++++ Data supplied
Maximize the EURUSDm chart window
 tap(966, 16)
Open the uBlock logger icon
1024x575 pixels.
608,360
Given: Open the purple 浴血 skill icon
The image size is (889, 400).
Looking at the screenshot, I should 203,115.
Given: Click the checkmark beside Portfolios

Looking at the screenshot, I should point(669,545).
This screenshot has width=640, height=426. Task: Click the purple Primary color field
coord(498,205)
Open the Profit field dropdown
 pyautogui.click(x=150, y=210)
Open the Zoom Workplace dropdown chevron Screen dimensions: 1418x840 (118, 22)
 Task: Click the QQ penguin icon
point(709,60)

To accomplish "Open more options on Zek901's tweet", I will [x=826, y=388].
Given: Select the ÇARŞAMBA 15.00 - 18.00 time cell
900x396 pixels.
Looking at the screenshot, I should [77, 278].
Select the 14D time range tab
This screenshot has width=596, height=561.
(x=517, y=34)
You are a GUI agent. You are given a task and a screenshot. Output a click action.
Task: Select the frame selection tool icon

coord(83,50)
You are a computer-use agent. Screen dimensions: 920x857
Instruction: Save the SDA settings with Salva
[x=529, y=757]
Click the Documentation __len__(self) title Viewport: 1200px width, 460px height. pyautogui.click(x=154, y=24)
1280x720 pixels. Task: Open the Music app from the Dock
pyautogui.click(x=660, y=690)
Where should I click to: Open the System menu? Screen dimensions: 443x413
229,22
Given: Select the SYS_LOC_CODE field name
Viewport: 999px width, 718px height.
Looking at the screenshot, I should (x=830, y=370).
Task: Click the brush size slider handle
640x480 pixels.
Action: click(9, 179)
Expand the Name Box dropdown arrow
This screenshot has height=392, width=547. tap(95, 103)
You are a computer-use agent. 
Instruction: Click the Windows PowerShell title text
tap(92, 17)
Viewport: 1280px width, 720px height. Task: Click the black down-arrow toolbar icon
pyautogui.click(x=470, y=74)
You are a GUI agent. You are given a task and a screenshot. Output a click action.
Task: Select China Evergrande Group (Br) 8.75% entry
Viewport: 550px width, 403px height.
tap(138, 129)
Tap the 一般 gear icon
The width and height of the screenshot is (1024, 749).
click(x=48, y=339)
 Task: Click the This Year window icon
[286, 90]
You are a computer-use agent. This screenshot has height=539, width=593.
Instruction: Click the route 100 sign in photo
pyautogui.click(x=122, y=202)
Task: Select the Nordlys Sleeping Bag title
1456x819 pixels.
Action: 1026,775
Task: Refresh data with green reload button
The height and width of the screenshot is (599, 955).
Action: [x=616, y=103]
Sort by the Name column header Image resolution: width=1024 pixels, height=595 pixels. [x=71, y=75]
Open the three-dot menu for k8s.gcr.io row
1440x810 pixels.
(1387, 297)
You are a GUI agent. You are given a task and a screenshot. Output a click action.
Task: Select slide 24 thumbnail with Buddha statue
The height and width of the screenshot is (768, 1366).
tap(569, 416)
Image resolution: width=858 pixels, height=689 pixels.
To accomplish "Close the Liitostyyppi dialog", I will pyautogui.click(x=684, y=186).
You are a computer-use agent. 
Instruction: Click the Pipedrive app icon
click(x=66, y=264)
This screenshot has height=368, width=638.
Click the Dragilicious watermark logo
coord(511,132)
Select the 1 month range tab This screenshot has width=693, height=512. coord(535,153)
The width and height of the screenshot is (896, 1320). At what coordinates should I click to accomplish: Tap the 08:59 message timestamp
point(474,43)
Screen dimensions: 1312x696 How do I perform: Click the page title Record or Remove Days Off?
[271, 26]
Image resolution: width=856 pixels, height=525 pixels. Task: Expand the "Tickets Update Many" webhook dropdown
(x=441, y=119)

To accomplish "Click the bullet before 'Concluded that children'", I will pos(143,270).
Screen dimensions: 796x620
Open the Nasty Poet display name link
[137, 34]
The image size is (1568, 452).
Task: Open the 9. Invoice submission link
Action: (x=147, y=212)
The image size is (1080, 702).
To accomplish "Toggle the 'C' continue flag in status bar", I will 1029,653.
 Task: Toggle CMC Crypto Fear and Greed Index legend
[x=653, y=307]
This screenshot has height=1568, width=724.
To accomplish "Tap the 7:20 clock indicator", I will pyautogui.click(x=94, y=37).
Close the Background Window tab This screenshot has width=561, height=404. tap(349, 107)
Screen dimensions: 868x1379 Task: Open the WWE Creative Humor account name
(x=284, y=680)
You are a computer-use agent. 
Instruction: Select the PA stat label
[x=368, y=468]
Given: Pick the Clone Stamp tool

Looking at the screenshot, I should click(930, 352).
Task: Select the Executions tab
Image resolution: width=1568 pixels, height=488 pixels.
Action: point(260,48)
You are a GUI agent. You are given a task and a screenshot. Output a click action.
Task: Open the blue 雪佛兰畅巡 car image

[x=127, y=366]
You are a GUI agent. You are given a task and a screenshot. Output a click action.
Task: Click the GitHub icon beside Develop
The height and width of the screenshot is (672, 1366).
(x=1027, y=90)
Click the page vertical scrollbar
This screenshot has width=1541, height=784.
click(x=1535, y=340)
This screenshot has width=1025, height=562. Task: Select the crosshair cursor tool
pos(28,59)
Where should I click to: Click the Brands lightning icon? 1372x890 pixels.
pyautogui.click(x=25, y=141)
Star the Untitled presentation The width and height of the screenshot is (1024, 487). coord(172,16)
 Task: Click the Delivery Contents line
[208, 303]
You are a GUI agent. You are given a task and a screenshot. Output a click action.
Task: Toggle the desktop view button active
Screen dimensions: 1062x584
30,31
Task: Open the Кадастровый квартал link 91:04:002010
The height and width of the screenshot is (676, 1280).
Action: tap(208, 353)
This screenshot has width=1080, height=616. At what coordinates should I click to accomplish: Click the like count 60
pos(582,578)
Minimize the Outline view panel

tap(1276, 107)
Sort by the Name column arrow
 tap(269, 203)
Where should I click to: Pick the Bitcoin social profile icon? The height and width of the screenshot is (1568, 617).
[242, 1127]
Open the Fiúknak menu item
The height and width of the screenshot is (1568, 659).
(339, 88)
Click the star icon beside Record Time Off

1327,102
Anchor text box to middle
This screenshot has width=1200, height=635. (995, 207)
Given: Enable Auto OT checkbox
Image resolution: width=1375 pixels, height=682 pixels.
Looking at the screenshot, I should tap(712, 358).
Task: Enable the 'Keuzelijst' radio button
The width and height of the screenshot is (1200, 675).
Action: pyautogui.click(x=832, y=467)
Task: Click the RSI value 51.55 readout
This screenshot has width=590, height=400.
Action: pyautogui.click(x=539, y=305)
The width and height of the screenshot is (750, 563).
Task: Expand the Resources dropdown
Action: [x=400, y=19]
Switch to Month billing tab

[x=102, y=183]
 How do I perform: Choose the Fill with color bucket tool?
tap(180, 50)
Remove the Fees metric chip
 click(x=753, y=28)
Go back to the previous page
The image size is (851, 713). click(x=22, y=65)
++++++++
Scan the entries above for the string "Close" and copy each line containing it.

**Answer space**
To accomplish "Close the Liitostyyppi dialog", I will pyautogui.click(x=684, y=186).
Close the Background Window tab This screenshot has width=561, height=404. tap(349, 107)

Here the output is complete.